Il était écrit que Mos Def deviendrait le porte-drapeau d'un renouveau hip hop. Tout aussi attachant qu'extraverti, déjà bien implanté dans le milieu rap, acteur à ses heures et porte-parole d'une communauté afro-américaine en mal de représentants, tout, depuis son duo avec Talib Kweli sur Black Star concourait à le propulser sur le devant de la scène. Quelle que soit, finalement, la qualité de son premier album solo. Or, pour ne rien gâcher, celui-ci se révèle à la hauteur des espérances.

MOS DEF - Black on Both Sides

Rawkus / PIAS :: 1999 :: acheter ce disque

Brillant, Black on Both Sides l'est d'abord par les thèmes choisis par son auteur. Comme l'indiquent le titre et la pochette de ce premier album, Mos Def n'a en rien renoncé à l'afrocentrisme qui servait de thème majeur à Black Star. Fier de la couleur noire de sa peau, il n'en critique pas moins, sur un 'Mr Nigga' où Q-Tip joue l'invité de marque, la naïveté de ceux qui pensent que la réussite sociale amenuise les préjudices raciaux.

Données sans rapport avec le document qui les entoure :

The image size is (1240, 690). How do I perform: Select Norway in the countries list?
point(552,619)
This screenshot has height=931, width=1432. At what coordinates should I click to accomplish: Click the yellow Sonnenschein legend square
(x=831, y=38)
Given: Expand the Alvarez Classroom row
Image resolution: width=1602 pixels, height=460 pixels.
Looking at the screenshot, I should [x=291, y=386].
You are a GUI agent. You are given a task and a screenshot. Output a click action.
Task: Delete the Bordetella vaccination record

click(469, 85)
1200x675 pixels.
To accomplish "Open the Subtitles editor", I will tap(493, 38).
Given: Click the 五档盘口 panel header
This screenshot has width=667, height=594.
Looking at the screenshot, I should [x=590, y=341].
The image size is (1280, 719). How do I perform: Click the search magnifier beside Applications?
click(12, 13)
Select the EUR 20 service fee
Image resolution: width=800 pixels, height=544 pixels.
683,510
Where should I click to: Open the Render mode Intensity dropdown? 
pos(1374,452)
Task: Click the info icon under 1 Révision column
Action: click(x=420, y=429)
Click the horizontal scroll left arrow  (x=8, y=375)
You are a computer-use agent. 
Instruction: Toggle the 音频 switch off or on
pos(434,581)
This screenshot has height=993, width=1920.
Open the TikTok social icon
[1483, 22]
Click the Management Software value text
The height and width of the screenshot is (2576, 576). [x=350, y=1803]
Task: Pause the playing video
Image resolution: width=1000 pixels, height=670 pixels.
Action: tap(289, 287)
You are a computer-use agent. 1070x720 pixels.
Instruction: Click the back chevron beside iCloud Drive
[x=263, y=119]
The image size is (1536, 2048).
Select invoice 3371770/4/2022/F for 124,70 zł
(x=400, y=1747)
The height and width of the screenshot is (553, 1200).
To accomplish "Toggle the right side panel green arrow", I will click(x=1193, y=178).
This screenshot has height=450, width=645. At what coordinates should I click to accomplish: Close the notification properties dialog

Et comme de bien entendu, Mos Def accompagne cette réflexion sur sa propre négritude du rôle central que le hip hop, voire la musique en général, se doit de jouer auprès de sa communauté. En plus de dénoncer en bloc le style gangsta rap, perversion du genre, sur un excellent "Got", Mos Def rétablit sa vérité sur cette musique supposément blanche qu'est le rock sur "Rock'n Roll". Il vilipende également, dès une brillante introduction ("Fear not of Men") ceux qui considèrent le rap comme un genre moribond.

Ces deux thèmes et les prouesses verbales de Mos Def n'ont en soi rien d'étonnant au vu de son passif musical. Mais ils ne contribuent pas seuls à l'excellence de Black on Both Sides. L'album étonne aussi par la solidité et la diversité de ses compositions. Qu'il s'acoquine avec un grand comme DJ Premier pour "Mathematics", ou qu'il produise lui-même plusieurs morceaux, tout réussit à l'auteur. Mos Def peut s'approprier un style déjà existant ou se livrer à quelques exercices inusuels, ses compositions demeurent d'un niveau égal.

Sur la plupart des plages, on voit Mos Def reproduire à sa façon un jazz hop qui rappelle la patte des Native Tongues (auxquels il est d'ailleurs affilié), sur un ton effacé souvent proche du murmure. Mais, il sait également chanter, comme sur le délicat 'Umi Says', interprété sur fond de jazz 70's, se livrer à un recyclage de la meilleure soul (Aretha Franklin, carrément) sur "Ms Fat Booty", voire signer un émouvant morceau titre instrumental "May-December", en guise de conclusion. Le tout multiplié de clins d'oeil, comme les paroles de "Brooklyn", emprûntées aux Red Hot Chili Peppers, ou la conclusion très Bad Brains de "Rock'n Roll".

On pourrait poursuivre indéfiniment l'éloge de Black on Both Sides, en étaler les qualités à perpétuité : aussi riche sur la forme que sur le fond, éclectique mais cohérent, accessible et inspiré... Mais on ne ferait que résumer une évidence : Mos Def vient de livrer ici un disque complet, appelé à faire date au delà du simple hip hop. Ne le manquez pas.